A stochastic model of catalytic reaction networks in protocells

Protocells are supposed to have played a key role in the self-organizing processes leading to the emergence of life. Existing models either (i) describe protocell architecture and dynamics, given the existence of sets of collectively self-replicating molecules for granted, or (ii) describe the emergence of the aforementioned sets from an ensemble of random molecules in a simple experimental setting (e.g. a closed system or a steady-state flow reactor) that does not properly describe a protocell. In this paper we present a model that goes beyond these limitations by describing the dynamics of sets of replicating molecules within a lipid vesicle. We adopt the simplest possible protocell architecture, by considering a semi-permeable membrane that selects the molecular types that are allowed to enter or exit the protocell and by assuming that the reactions take place in the aqueous phase in the internal compartment. As a first approximation, we ignore the protocell growth and division dynamics. The behavior of catalytic reaction networks is then simulated by means of a stochastic model that accounts for the creation and the extinction of species and reactions. While this is not yet an exhaustive protocell model, it already provides clues regarding some processes that are relevant for understanding the conditions that can enable a population of protocells to undergo evolution and selection.

💡 Research Summary

This paper addresses a central gap in origin‑of‑life modeling by coupling stochastic catalytic reaction networks (CRSs) with a minimal protocell architecture. Existing approaches either assume pre‑existing self‑replicating molecular sets within a compartment, or study the emergence of such sets in open‑flow reactors (CSTRs) that lack the defining features of a protocell—namely a semi‑permeable membrane, finite volume, and the possibility of growth and division.

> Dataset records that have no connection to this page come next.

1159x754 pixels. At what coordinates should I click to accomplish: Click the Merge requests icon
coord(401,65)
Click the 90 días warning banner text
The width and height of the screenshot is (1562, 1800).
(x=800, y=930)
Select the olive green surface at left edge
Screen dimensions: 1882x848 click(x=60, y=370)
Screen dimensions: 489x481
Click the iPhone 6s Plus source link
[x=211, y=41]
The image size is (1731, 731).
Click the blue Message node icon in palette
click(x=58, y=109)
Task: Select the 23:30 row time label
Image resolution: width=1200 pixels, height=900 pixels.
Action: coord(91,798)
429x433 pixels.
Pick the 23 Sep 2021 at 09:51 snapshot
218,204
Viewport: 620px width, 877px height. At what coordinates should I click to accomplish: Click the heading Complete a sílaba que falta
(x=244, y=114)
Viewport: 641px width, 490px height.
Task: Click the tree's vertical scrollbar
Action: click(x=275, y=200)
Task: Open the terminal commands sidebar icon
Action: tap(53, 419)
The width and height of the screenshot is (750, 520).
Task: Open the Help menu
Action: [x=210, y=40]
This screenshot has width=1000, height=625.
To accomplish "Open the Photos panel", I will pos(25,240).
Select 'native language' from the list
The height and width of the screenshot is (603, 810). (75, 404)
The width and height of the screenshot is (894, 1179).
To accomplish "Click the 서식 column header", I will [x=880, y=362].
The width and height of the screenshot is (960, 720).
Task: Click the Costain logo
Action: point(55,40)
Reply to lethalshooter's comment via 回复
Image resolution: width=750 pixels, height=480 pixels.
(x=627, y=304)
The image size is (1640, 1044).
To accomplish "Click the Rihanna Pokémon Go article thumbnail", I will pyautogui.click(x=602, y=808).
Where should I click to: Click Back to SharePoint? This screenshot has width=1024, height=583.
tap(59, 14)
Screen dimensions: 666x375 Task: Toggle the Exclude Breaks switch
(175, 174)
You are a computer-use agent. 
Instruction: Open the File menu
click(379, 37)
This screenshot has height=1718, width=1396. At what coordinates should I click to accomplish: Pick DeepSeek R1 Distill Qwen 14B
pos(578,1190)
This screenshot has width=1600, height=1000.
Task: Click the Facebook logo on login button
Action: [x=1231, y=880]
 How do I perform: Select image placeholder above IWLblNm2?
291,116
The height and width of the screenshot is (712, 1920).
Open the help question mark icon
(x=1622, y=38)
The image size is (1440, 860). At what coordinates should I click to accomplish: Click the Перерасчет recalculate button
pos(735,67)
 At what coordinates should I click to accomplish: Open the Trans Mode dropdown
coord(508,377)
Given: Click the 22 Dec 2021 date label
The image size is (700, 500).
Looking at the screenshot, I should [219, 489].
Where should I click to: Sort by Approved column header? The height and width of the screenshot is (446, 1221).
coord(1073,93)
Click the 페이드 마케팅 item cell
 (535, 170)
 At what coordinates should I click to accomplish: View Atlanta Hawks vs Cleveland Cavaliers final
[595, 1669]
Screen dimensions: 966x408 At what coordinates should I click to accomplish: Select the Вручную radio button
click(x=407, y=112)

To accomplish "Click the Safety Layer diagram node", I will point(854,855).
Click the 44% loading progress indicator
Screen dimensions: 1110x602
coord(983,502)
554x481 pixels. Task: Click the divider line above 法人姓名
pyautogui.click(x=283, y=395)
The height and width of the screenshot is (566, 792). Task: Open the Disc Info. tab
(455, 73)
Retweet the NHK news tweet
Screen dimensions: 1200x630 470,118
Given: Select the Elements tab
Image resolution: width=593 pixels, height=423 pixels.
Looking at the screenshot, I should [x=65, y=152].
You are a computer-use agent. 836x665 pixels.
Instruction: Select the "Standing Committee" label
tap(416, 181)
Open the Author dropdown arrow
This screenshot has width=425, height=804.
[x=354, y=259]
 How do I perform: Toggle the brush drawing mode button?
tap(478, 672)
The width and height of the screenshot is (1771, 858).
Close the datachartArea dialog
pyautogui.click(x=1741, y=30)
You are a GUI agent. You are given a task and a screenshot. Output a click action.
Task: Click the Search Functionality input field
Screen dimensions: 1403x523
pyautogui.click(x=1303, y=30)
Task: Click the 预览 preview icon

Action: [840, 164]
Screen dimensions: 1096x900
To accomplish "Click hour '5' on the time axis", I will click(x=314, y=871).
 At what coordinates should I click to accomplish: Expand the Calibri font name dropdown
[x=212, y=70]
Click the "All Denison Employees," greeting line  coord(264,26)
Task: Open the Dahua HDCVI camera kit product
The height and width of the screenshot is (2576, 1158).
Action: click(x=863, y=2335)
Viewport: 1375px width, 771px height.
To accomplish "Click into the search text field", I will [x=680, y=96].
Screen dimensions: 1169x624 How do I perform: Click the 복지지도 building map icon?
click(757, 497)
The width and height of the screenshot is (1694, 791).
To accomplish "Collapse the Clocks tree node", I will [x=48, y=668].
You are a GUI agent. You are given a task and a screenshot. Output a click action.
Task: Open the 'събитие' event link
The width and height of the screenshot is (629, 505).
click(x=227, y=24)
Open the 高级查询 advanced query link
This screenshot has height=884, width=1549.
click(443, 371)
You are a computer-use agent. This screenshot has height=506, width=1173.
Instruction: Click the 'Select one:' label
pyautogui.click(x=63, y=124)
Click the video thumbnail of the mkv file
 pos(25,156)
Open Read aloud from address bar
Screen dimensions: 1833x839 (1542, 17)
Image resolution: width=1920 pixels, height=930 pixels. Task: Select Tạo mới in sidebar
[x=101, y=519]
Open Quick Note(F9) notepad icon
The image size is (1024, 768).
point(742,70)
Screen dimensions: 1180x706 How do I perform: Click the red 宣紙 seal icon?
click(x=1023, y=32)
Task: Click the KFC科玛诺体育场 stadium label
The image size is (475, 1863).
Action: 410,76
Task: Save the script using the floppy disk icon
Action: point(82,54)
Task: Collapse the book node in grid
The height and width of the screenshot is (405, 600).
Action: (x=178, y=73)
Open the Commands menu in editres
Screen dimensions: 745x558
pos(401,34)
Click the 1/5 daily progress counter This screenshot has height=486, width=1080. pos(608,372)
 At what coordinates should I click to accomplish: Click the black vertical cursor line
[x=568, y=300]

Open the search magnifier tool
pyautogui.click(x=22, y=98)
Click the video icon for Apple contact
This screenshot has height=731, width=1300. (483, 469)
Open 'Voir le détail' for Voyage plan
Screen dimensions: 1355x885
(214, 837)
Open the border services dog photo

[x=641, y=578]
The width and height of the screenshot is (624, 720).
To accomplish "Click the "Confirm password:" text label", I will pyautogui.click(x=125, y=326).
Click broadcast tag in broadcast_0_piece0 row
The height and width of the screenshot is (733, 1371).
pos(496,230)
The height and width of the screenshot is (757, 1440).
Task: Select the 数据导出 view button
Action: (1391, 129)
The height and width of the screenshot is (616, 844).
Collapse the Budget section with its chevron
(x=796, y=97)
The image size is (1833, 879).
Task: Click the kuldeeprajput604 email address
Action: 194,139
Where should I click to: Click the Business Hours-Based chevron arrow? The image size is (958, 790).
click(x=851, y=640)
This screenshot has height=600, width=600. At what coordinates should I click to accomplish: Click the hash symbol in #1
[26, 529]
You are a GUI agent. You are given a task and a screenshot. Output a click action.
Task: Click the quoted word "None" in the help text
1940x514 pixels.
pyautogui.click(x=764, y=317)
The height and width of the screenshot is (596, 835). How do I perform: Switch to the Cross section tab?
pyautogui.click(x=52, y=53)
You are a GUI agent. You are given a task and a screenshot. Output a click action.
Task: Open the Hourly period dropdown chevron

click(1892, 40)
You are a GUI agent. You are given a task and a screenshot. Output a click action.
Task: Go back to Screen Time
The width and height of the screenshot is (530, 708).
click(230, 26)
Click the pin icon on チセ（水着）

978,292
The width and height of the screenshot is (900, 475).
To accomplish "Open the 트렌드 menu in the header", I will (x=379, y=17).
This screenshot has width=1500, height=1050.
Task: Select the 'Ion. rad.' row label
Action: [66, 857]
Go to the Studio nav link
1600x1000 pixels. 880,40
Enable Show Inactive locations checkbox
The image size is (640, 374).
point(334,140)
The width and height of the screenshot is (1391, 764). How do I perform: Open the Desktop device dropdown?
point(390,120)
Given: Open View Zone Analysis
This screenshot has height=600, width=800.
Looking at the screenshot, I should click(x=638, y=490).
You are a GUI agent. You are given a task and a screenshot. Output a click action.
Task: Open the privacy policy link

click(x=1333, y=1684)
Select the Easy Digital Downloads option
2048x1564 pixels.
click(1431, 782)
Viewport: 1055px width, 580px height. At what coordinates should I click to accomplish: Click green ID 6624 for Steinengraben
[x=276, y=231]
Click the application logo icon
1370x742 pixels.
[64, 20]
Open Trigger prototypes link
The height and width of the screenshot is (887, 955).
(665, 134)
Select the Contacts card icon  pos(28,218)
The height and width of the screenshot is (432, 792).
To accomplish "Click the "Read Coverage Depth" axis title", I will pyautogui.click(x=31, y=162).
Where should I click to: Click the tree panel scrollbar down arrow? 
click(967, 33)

The authors therefore construct a simplified protocell model: a spherical lipid vesicle with a fixed volume, a membrane that allows only molecules shorter than a prescribed length to pass freely, and instantaneous equilibration of permeable species across the membrane. Growth and division are deliberately omitted to focus on short‑time dynamics.

Molecular species are represented as strings of letters (bricks) drawn from a finite alphabet, with monomers (single bricks) and polymers (longer strings). Two elementary reactions are defined: cleavage (splitting a polymer into two shorter fragments) and condensation (joining two polymers into a longer one). Crucially, every reaction requires a catalyst; only polymers exceeding a minimum length can act as catalysts, and a catalyst may accelerate multiple reactions while a reaction may have several catalysts. This catalytic constraint mirrors the high activation energy of uncatalyzed chemistry and implements the concept of autocatalytic sets (ACSs).

The dynamics are simulated using Gillespie’s stochastic simulation algorithm, which naturally captures discrete events such as the birth and extinction of species and the stochastic growth or shrinkage of the reaction graph—features that deterministic ODE models miss. Because the vesicle volume is tiny (on the order of 10⁻³–1 µm³), the absolute number of molecules for many species is in the tens or even single digits, making stochastic fluctuations dominant.

A series of computational experiments explores three axes of variability: (1) different random initial concentrations drawn from the same distribution, (2) different random orders of reaction events (path dependency), and (3) different underlying chemistries (e.g., varying the minimum catalyst length or reaction rates, analogous to RAF sets). The authors find that the semi‑permeable membrane dramatically increases heterogeneity among protocells: even with identical external conditions, the internal composition diverges because only a subset of molecules can cross the membrane, and stochastic early appearance of a catalyst can lock a protocell into a particular reaction trajectory. When a catalyst emerges early, it can seed an ACS that rapidly dominates the internal chemistry; if it appears later, alternative pathways may prevail or the network may collapse. Changing the catalytic rules alters the frequency and stability of ACS formation, suggesting that specific chemical environments could have favored the emergence of self‑sustaining networks.

The paper also discusses limitations. The fixed‑volume, instantaneous‑equilibrium membrane assumption neglects osmotic pressure, membrane growth, and the feedback between internal chemistry and vesicle division—processes essential for Darwinian evolution. Moreover, the model permits unbounded concentration growth for non‑permeable species, which is non‑physical beyond short simulation windows. The authors propose future extensions that relax these simplifications, incorporating vesicle growth, division, and more realistic transport kinetics.

In summary, this work provides the first quantitative framework that embeds stochastic catalytic reaction networks within a protocell‑like compartment. It demonstrates how compartmentalization, membrane selectivity, and stochasticity together can generate diverse chemical trajectories and facilitate the spontaneous emergence of autocatalytic sets, offering a plausible mechanistic bridge between chemistry and early cellular evolution.